Zu wenige Anrufe: Steht Patrick Romer vor dem Dschungel-Aus?
Patrick Romer aus dem Konstanzer Vorort Dingelsdorf kämpft bei der RTL-Show „Ich bin ein Star – Holt mich hier raus“ um die Dschungelkrone. Der TV-Bauer vom Bodensee bringt reichlich Reality-TV-Erfahrung mit nach Australien und war bereits bei „Bauer sucht Frau“, dem „Sommerhaus der Stars“ und bei „Das große Promi-Büßen“ zu sehen. Entsprechend gute Chancen werden ihm eingeräumt. Doch kann Patrick Romer den Titel des Dschungelkönigs wirklich an den Bodensee bringen und sich gegen namhafte Konkurrenz wie Gil Ofarim oder Simone Ballack durchsetzen?
Wie sich der Konstanzer Landwirt im australischen Dschungel schlägt, können Sie hier mitverfolgen:
3 von 12 Kandidaten hatten das RTL-Dschungelcamp bis Sonntagabend verlassen – Nicole Belstler-Boettcher, Umut Tekin und Mirja du Mont –, bevor erst am Dienstagabend schließlich ein weiterer gehen musste. Nach dem vierten Vielleicht traf es dieses Mal Schauspieler Stephen Dürr. Patrick Romer, der am Vortag ebenfalls gewackelt und anschließend klar gemacht hatte: „Ich will nicht gehen, ich will hierbleiben!“, darf noch mindestens einen Tag bleiben.

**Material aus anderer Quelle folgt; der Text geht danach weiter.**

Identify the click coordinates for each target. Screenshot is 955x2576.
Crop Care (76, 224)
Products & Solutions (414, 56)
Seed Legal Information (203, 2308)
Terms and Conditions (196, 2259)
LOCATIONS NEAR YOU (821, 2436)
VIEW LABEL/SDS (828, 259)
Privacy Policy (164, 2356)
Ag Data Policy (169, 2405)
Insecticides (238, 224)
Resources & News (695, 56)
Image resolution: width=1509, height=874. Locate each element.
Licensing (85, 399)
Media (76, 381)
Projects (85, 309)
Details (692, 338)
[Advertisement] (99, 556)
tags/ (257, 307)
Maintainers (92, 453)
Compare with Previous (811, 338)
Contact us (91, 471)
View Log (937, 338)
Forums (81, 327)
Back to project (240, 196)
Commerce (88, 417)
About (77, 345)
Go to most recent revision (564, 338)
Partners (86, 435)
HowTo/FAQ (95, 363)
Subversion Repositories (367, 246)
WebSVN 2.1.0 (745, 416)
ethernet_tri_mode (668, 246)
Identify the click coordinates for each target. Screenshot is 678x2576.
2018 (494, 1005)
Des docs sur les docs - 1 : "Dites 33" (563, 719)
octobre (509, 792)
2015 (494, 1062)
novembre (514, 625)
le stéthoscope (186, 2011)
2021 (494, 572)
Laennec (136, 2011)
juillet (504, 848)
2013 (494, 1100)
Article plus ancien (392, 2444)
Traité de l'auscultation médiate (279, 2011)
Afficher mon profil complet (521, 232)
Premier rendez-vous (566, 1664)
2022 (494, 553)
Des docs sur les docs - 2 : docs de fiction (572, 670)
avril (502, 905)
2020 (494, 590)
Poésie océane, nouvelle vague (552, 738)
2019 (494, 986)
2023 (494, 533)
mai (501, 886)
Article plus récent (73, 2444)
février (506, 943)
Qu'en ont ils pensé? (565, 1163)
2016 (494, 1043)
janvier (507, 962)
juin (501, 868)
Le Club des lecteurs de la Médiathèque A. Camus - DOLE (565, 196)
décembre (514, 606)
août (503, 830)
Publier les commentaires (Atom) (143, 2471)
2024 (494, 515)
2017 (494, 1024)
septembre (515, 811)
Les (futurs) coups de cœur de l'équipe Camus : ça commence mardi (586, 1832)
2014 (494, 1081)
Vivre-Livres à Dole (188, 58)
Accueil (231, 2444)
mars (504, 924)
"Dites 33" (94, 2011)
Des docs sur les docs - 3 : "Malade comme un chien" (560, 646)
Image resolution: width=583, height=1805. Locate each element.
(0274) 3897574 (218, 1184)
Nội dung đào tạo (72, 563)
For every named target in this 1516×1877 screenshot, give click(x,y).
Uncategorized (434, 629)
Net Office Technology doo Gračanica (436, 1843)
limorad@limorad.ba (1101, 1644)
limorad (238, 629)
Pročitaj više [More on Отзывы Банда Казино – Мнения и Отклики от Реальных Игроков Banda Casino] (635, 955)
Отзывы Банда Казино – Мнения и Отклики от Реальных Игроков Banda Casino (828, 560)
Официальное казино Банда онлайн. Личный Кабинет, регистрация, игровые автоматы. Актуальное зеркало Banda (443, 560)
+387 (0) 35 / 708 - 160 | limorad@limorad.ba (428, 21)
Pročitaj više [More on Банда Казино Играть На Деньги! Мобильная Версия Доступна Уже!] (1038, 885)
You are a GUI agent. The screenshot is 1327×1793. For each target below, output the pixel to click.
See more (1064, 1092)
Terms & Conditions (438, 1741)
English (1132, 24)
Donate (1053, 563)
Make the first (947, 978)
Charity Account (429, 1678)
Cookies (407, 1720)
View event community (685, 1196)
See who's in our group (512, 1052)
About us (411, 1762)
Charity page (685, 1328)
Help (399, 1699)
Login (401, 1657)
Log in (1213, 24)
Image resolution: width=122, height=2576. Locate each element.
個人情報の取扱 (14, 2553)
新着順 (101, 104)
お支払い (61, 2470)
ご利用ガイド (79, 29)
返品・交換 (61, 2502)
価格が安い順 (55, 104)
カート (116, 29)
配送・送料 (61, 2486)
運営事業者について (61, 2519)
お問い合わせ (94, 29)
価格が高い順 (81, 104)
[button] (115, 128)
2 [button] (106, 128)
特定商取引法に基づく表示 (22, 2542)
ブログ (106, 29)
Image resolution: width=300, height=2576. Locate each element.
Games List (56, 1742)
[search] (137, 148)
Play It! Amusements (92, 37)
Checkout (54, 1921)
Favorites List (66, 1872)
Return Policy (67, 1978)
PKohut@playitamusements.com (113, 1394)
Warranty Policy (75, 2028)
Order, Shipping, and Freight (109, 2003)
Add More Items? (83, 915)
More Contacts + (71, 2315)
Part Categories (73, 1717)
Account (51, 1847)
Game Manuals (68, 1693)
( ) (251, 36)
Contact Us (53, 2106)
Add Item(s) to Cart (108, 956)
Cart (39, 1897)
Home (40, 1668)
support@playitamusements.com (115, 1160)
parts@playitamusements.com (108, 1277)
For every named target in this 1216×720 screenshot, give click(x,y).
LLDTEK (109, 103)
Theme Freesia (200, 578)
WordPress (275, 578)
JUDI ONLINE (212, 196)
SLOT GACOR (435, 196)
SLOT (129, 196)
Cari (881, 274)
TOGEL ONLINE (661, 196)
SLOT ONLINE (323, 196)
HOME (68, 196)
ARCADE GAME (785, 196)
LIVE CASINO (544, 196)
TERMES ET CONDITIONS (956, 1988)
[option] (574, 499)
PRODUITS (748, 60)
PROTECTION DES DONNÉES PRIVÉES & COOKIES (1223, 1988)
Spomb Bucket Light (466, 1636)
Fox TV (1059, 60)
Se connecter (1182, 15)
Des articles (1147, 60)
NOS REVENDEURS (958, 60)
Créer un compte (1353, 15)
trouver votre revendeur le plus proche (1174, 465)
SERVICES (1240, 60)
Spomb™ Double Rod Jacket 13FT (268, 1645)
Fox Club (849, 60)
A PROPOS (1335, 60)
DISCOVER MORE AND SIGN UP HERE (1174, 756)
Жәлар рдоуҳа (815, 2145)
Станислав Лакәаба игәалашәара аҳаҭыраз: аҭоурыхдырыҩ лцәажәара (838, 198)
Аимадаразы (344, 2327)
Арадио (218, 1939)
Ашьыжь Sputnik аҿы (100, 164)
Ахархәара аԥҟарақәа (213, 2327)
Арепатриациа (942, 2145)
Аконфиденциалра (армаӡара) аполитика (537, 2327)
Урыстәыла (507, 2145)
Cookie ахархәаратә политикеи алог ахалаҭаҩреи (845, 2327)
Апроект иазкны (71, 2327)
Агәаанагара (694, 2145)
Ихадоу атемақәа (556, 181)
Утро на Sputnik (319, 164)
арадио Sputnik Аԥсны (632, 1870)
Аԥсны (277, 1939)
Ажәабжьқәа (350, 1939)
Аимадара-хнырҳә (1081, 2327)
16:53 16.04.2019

Und sonst? Alle haben ihre Belastungsgrenze erreicht, die Luft ist raus, die Stimmung gedrückt, die Zeit vergeht zu langsam, das Essen schmeckt nicht, es ist kalt, die Gespräche am Lagerfeuer drehen sich um die immer gleichen Themen. Wenigstens Patrick Romer zeigte am 12. Dschungeltag hin und wieder einen Anflug guter Laune, pfiff und sang und gab zu Protokoll, er habe immer noch „Bock, das Spiel zu spielen“. Auf Hardy Krügers „Rentnerbänkle“, wie der Konstanzer es nannte, kam er wieder mit dem Schauspieler ins Gespräch. Ariels Vorwurf, Krüger biete dem Camp keinen Mehrwert, weil er den lieben langen Tag nichts tue, wollte Romer nicht auf seinem Kumpel sitzen lassen, schließlich tue der doch so einiges: „Der geht abspülen, der macht das Klo sauber, der kocht Wasser, der holt Holz.“
Neben tiefgehenden Gesprächen und einem „Wahrheit oder Pflicht“-Spiel, in dem wir gelernt haben, dass Romer laut eigener Aussage zweimal fremdgegangen ist und durchaus auch mal mit seiner Freundin Pornos anschaut, mussten die Camper einen Schockmoment verkraften: Gil Ofarim hatte bei der Dschungelprüfung einen Unfall und wurde sicherheitshalber im Krankenhaus auf Herz und Nieren durchgecheckt. Ergebnis: alles gut. Er durfte zurück ins Camp. Sterne gab’s bei der abgebrochenen Prüfung nicht, Essen trotzdem.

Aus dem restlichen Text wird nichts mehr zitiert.